Ogni uscita discografica degli U2 è un vero e proprio evento che trascende la musica stessa. I giorni precedenti alla pubblicazione di qualsiasi album della band irlandese ci si arrovella su scelte stilistiche, produttori e chissà quali significati nascosti nelle lyrics. E “Songs of Experience” non fa di certo eccezione.
La gestazione dell’ultimo lavoro dei quattro di Dublino è quanto di più travagliato si possa immaginare. Il trionfo di Donald Trump, oltre che la Brexit, hanno profondamente destabilizzato i Nostri, che non si sono sentiti di dare alle stampe il seguito di “Songs of Innocence”, anche se di fatto pressoché completato. Il disco è stato rimaneggiato seguendo l’evolversi degli accadimenti storici mondiali, ed è un’opera profondamente pessimista. Aggiungiamoci anche qualche disavventura personale di Bono, un uomo che ha avuto tutto dalla vita, ma che per la prima volta veramente (in seguito all’incidente del 2014) si trova in prima persona a confrontarsi con la morte (“I have everything but I feel like nothing at all”, come canta in “You’re The Best Thing About Me”) e il gioco è fatto.

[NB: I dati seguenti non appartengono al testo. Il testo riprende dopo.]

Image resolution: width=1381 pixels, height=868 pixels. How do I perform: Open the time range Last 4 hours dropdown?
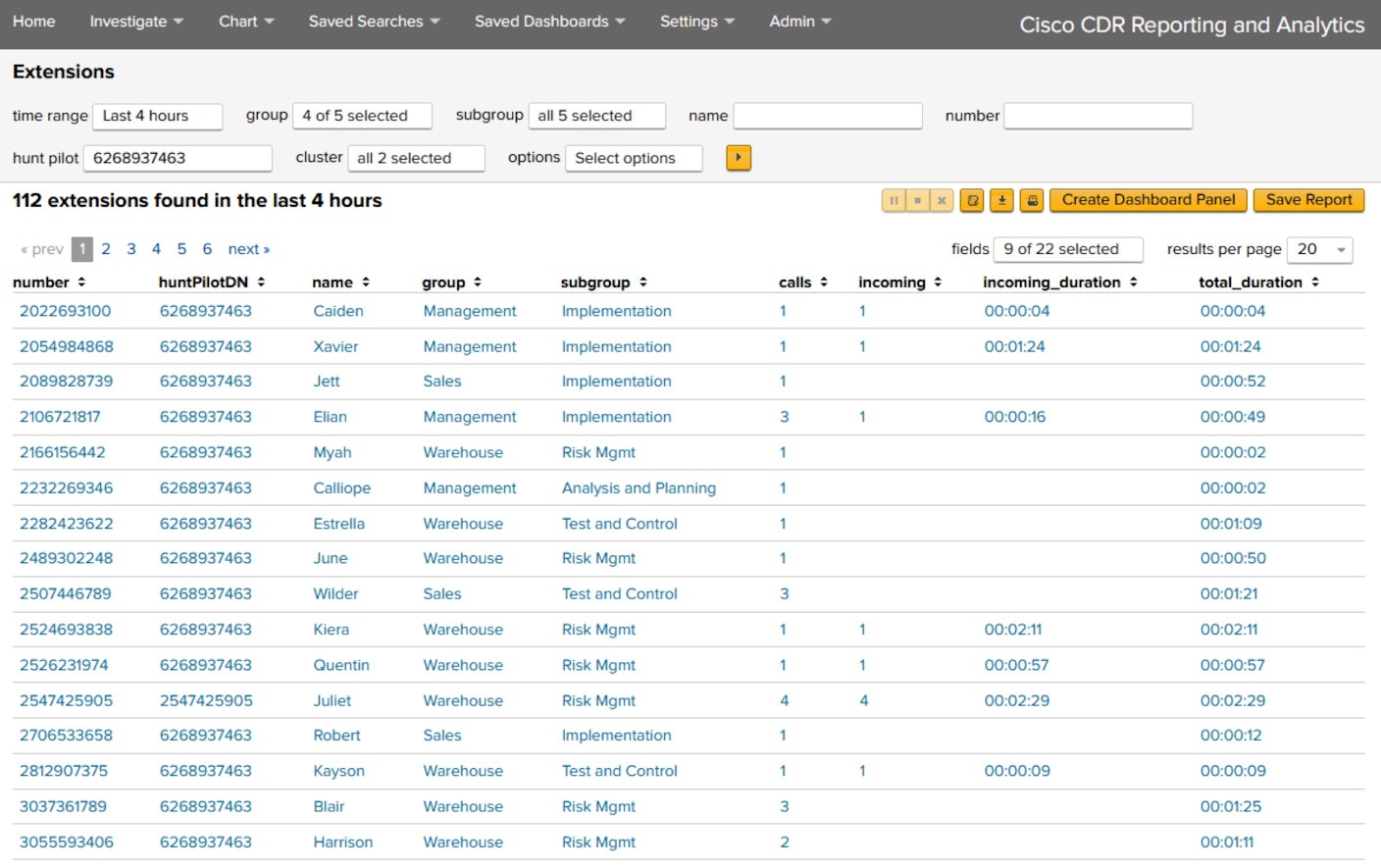pyautogui.click(x=158, y=116)
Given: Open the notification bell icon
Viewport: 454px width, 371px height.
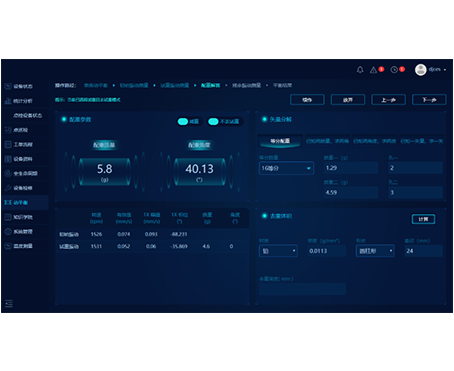Looking at the screenshot, I should (360, 70).
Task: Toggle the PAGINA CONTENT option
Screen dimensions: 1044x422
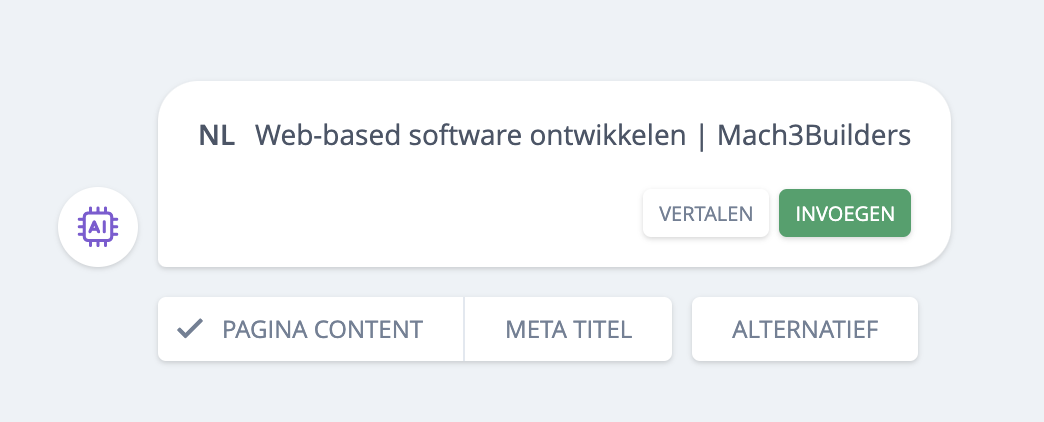Action: (x=310, y=329)
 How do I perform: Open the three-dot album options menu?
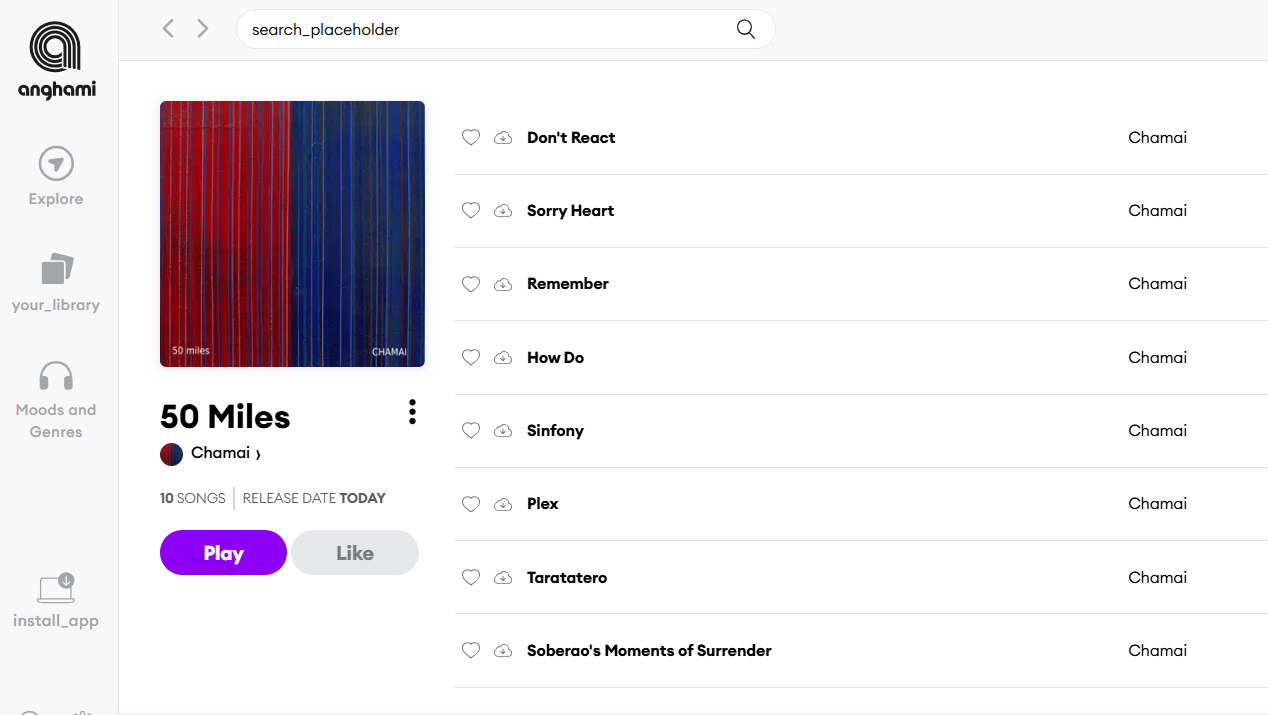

Ma la cupezza di fondo stride fortemente con il sound di “SOE”, sulla cui produzione, come sempre, non si può dire assolutamente nulla di male (quando un disco degli U2 verrà prodotto meno che bene, saremo molto probabilmente alla vigilia di un’apocalisse zombie). Spesso infatti sono proprio i pezzi più scanzonati, come “The Showman” o “Red Flag Day” (con quella chitarra che fa tanto Red Hot Chili Peppers, presente anche in “Summer Of Love”) a convogliare i messaggi più forti.
Il pessimismo di “Songs Of Experience” raccontato da Bono seppellisce i restanti membri della band sotto una cortina quasi del tutto impenetrabile. Per esempio, la chitarra di The Edge, da sempre simbolo di solare positività, riesce a emergere in un numero esiguo di episodi (“The Little Things You Throw Away”, o “You’re The Best Thing About Me”), tanto che non è per nulla azzardato affermare che “SOE” sia il disco di Bono, cantore non solo del suo malessere, ma di chi, come lui, non riesce a vedere una via di uscita in un mondo che ormai sta andando a rotoli.
La luce in fondo al tunnel però c’è, ed è rappresentata dalle nuove generazioni (“When the lights go out, don’t you ever doubt /The light that we can really be”, suggerisce Bono in “The Blackout”). Non solo i figli di Bono e The Edge, presenti in copertina, ma tutti i giovani (vedi la già citata “You’re The Best Thing About Me”). “Songs of Experience” quindi, è un disco proteso verso il futuro, a differenza di “Songs of Innocence”, incentrato sui ricordi di gioventù e perciò sul passato, con un “ponte” ideale rappresentato da “13 (There Is A Light)”, che riprende il discorso di “Song For Someone” presente nel precedente album.
“SOE” è tutt’altro che un lavoro facile. Spesso la rabbia e l’impotenza che traspaiono dai testi, in un effetto che dopo ripetuti ascolti mi viene da dire che sia voluto (anche se non spesso è così efficace ed immediato), non riescono a (o non vogliono) viaggiare sugli stessi binari della musica (eccezion fatta per “The Blackout” e “American Soul”). È un disco che richiede tempo per essere gustato, digerito e assimilato, ma una volta centrato il suo fuoco, regalerà grandi soddisfazioni.